Forscher warnt vor Instrumentalisierung des Solinger Anschlags

Der Extremismusforscher Andreas Zick warnt davor, den Solinger Anschlag zu instrumentalisieren. Nötig sei vielmehr, die Analyse von möglichen Gefährdern zu verstärken und den Terror genau zu analysieren, sagte der Wissenschaftler dem Evangelischen Pressedienst (epd) in Bielefeld. Den Bürgern sollten nicht Modelle angeboten werden, die nicht umsetzbar seien. Das stärke den Populismus. Der Messerangriff am Freitagabend auf Festbesucher in Solingen hatte bundesweit für Entsetzen gesorgt und eine Debatte über politische Konsequenzen insbesondere beim Thema Migration ausgelöst.

Vor den Landtagswahlen am kommenden Sonntag in Thüringen und Sachsen, wo die AfD mit dem Thema Migration punkte, versuche die CDU seit Wochen, mit scharfen Modellen von Abschiebungen Wähler zu gewinnen, sagte Zick. Dass nun die Schärfe zunehme und etwa von CDU-Chef Friedrich Merz auch die Frage der Einbürgerungen aufgeworfen werde, bezeichnete der Forscher als irritierend. Der mutmaßliche Attentäter von Solingen sei nicht im Einbürgerungsverfahren gewesen. „Jetzt in der Sache die Fakten zu vermischen, hilft denen, die noch ganz andere Maßnahmen fordern“, warnte Zick.

Das Thema Migration wird nach Einschätzung des Experten bei den bevorstehenden Landtagswahlen sowie bei der Bundestagswahl in gut einem Jahr „das Politikthema Nummer 1“ sein. Bis kurz vor den Europawahlen Anfang Juni hätten die Bürger andere Sorgen bewegt. Im Wahlkampf selbst lasse sich jedoch das Thema Migration besser für politische Signalbotschaften nutzen: „Migration ist mit Ängsten, Sorgen und Unsicherheiten stärker besetzt als mit Chance, Notwendigkeiten und realistischen Herausforderungen“, erläuterte der Leiter des Instituts für Interdisziplinäre Konflikt- und Gewaltforschung der Universität Bielefeld.

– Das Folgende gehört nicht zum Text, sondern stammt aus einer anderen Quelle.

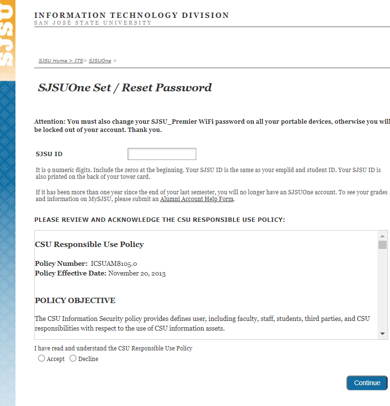
Task: Click the policy box scroll up arrow
Action: (382, 235)
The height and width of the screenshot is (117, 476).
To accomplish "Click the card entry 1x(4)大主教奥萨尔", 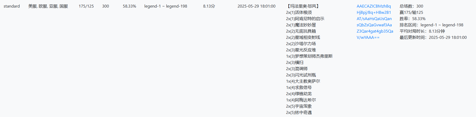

Nach dem Anschlag in Solingen müsse mit einer Zunahme von fremdenfeindlicher Gewalt gerechnet werden, sagte Zick. „Die islamistischen Terrorattentate sind immer mit einer Zunahme an Muslimfeindlichkeit und Verdächtigungen wie Herabwürdigungen von Unschuldigen einhergegangen“, warnte er. „Das wissen gerade die Solinger, denn sie haben schon mehrere rechtsextreme, rassistische und nun scheinbar auch islamistische Angriffe erlebt.“ Für Solingen sei der Anschlag ein sehr belastendes Ereignis. Auch wenn es schwerfalle, sei es wichtig, Ruhe zu bewahren und eine Trauerkultur einzuhalten.

Beim „Fest der Vielfalt“ zum 650. Solinger Stadtjubiläum hatte ein Mann am Freitagabend mit einem Messer auf Festbesucher eingestochen. Drei Menschen wurden getötet und acht verletzt. Der mutmaßliche Attentäter Issa Al H. wurde am Samstagabend festgenommen und sitzt in Untersuchungshaft. Dem 26-jährigen Syrer wird unter anderem die Mitgliedschaft in der islamistischen Terrororganisation IS vorgeworfen. Er soll als Asylbewerber nach Deutschland gekommen sein und sich seiner Abschiebung durch Untertauchen entzogen haben.